I think one of the best ways to describe the popularity concept is to start with a toy example. Assume that we have a data set of N instances (rows) and D features (columns). Let's say that we found out the k-many nearest neighbors of every instance. For the sake of this example let's fix k=1, in other words we find the 1st nearest neighbor of every instance. Every time we pick an instance as another instance's 1st nearest neighbor, we mark the picked-up instance. At the end we count how many marks each instance received and that is our so called "popularity" or "popularity count". For example, if instance A was marked as the nearest neighbor of 5 other instances, then its popularity is 5.

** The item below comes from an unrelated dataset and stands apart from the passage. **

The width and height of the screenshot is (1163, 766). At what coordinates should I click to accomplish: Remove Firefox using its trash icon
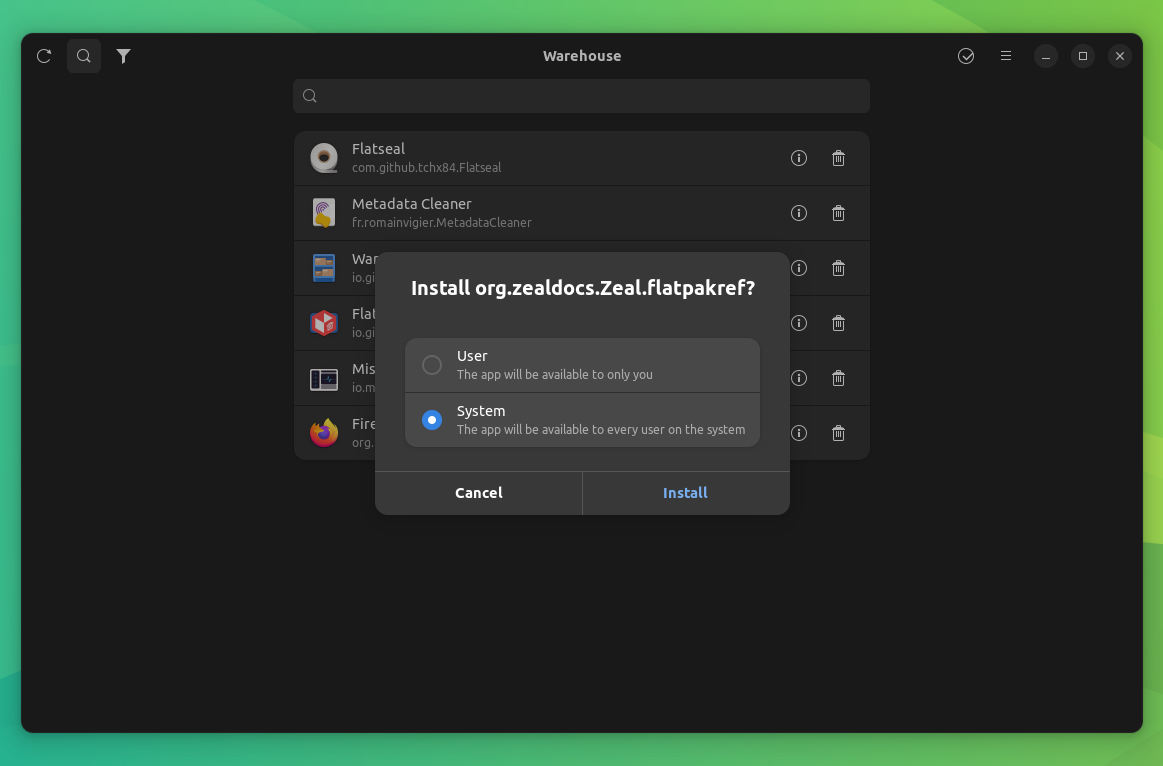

Of course reading the above non-formal discussion may result in various questions such as: How to calculate the distance between instances to find nearest neighbors, how to use the popularity concept, what is its relation to active learning and so on. Next paragraphs are the brief answers to these questions.

How to of QUICK

To begin with, the concept of popularity and the QUICK algorithm (developed on top of the popularity concept) are really simple. Popularity uses simple Euclidean distance function to calculate the distance of the instances and it marks k=1-many nearest neighbors. The more important question is how to use the popularity counts of instances (i.e. how many marks each instance received as the 1st nearest neighbor). We opted to use the popularity concept for 2 purposes: Selecting features and selecting instances, which are also the two steps of the QUICK algorithm.

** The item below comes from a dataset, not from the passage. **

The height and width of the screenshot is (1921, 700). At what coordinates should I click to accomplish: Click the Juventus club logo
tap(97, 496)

Selecting Features: Remember that we defined our data set at the beginning of this post in such a way that the instances correspond to rows and the features correspond to columns. In the feature selection phase, we transpose the data set. This gives us a data set where the features will be treated like instances and the instances will be treated like the features of the new space. Once we calculate the popularity counts, we only keep the non-popular instances (popularity counts of zero), which are the non-popular features of the original data set. The idea behind selecting non-popular instances of the transposed data set is to select the features of the original data set that are very different to all the other features. In other words in this phase, we want to select the features that are non-popular, unlike other features; hence, that are expected to have different information.

Selecting Instances: This phase is where the active learning comes in. To put in very very simple terms, the idea behind active learning is the following: The dependent variable information (a.k.a. label) is unknown and an oracle can be queried for that information. However, each query comes with a cost, so we want to ask as few labels as possible.

In the instance selection phase we use only the features that were selected in the previous phase and calculate the popularity counts of the instances. Then instances are sorted from the most popular to the least popular. We start asking the labels for the instances starting from the most popular instance down to the least popular instance. As soon as there is no performance gain in asking for more labels, we stop asking.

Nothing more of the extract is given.